To provide a baseline picture of the ways in which child advocacy organisations are working on youth and technology issues and to encourage their greater involvement, TCP surveyed the websites of 55 city- and state-based children's advocacy organisations across the country. They found that the majority of these organisations use ICTs to further their agendas - "transforming how advocates reach, educate, and organize constituencies; communicate messages to policy-makers and the media; research and disseminate information; and raise money to support their organizations and other causes." However, only a small fraction have created specific programming to address access to technology and technology literacy - or, more broadly, how technology affects education, health, and other outcomes for children.

 

TCP makes the case that groups working on children's issues lobby for changes in public programmes serving children to make them more effective, efficient, and accessible by incorporating ICT. The briefing also emphasises that "broadband (highspeed Internet) has become a prerequisite for digital opportunity.
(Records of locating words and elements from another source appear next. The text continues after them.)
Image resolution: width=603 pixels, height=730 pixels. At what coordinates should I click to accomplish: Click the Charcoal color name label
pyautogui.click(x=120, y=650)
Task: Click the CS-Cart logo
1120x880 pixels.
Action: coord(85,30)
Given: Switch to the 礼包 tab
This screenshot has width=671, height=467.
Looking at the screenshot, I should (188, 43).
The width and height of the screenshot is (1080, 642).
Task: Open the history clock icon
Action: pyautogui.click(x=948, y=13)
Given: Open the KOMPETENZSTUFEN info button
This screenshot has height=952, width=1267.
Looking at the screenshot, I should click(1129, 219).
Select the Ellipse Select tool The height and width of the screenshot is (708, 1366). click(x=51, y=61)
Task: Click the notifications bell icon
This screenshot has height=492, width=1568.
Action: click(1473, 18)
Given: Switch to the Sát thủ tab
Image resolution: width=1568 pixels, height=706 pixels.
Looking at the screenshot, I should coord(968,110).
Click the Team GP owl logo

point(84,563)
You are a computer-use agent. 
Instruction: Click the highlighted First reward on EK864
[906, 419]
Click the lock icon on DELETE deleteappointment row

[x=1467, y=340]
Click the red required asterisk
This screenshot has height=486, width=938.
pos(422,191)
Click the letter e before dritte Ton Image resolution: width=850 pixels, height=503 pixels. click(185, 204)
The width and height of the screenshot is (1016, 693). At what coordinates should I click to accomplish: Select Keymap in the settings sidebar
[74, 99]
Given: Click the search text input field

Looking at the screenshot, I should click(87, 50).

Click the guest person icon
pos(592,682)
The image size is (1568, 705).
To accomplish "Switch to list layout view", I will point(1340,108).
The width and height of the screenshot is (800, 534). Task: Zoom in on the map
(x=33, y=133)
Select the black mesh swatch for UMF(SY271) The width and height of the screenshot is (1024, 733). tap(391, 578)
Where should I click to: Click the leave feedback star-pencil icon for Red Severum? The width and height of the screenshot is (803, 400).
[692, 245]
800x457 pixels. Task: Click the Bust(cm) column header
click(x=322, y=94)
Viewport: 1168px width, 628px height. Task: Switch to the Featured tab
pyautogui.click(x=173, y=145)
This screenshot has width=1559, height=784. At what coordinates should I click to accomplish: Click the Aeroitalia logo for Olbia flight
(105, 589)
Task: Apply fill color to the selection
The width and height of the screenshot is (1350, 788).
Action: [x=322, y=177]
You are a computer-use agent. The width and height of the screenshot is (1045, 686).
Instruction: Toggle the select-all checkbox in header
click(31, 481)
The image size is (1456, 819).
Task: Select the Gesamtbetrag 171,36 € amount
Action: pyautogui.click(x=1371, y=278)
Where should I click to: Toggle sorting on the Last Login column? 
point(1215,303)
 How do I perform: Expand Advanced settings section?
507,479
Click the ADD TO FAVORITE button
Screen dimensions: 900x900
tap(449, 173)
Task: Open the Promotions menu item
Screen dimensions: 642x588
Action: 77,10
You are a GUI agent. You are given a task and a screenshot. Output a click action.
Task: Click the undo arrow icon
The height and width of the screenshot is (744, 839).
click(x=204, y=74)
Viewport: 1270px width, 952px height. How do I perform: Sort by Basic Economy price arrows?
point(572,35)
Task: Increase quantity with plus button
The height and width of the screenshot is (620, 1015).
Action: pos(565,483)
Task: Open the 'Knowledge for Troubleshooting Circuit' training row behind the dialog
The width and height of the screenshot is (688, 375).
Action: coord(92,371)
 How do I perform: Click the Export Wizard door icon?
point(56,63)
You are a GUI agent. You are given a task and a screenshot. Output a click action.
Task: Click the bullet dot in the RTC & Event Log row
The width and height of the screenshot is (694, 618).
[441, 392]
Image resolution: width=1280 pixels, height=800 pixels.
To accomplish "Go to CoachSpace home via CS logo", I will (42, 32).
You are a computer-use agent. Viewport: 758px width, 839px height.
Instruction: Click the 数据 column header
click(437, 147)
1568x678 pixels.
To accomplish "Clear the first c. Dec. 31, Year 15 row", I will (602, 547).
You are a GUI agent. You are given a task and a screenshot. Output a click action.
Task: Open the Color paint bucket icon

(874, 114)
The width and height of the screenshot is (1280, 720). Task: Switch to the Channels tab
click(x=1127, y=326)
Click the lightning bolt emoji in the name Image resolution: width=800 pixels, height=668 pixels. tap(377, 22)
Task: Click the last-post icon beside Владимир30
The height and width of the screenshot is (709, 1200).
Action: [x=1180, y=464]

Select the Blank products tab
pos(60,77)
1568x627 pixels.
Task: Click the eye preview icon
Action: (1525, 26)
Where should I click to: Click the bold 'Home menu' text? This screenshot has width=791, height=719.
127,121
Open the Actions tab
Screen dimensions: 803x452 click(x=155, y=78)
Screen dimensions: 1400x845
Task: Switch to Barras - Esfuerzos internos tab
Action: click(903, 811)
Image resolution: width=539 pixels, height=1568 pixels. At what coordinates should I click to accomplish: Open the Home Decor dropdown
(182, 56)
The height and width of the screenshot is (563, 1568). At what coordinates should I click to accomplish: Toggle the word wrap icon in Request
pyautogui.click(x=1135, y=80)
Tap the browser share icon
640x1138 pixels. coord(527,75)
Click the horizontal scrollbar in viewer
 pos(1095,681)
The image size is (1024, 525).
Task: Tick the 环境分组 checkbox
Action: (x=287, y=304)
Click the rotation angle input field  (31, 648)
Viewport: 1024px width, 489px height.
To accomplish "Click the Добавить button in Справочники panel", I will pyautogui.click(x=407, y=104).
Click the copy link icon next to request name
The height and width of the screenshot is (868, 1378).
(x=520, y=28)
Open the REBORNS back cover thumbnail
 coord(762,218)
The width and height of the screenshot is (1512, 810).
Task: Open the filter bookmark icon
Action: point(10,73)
While broadband deployment, speed, and affordability are issues that once seemed unrelated to the world of child advocacy, it is now clear that leaders for children could substantially improve the lives of children by working to make broadband available to every home."

 

In light of the above picture, TCP provides a "National Digital Opportunity Action Agenda for Children", calling on children's advocates to:

  1. "...Establish 21st century skills as a national priority for children and integrate them into teaching at schools, in afterschool programs, and at libraries or other places children spend their time. Invest in technologically sophisticated workforce training programs for young people that are directly connected to the needs of employers..."
  2. "...Provide financial incentives to help low-income families acquire home computers and affordable broadband; and encourage their use at home to pursue educational, health, and other opportunities for youth."
  3. "...Support the development of model digital literacy efforts, online safety education, and other technology training to help parents guide their children wisely in the online world; and encourage businesses to offer technology training to their employees."
  4. "...Support the application of technology to improve the delivery of health and human services; use the Internet to provide information to families about public and private resources; and offer incentives to develop new technology applications that can make education, job training, health care, and social services more effective for children and families and more efficient for taxpayers."
  5. "...Create a federal office to manage digital opportunity efforts across government, involve the private sector effectively in digital opportunity efforts, and track progress towards meeting national digital opportunity goals."

 

 

The briefing concludes with a list of specific pursuits TCP suggests for children's leaders seeking to help create digital opportunities for children and youth and to apply technology to organise and advocate more effectively. One of the suggestions is to reach out to experts and organisations, such as TCP and others listed in the brief, to help identify how technology can best support their work on behalf of children.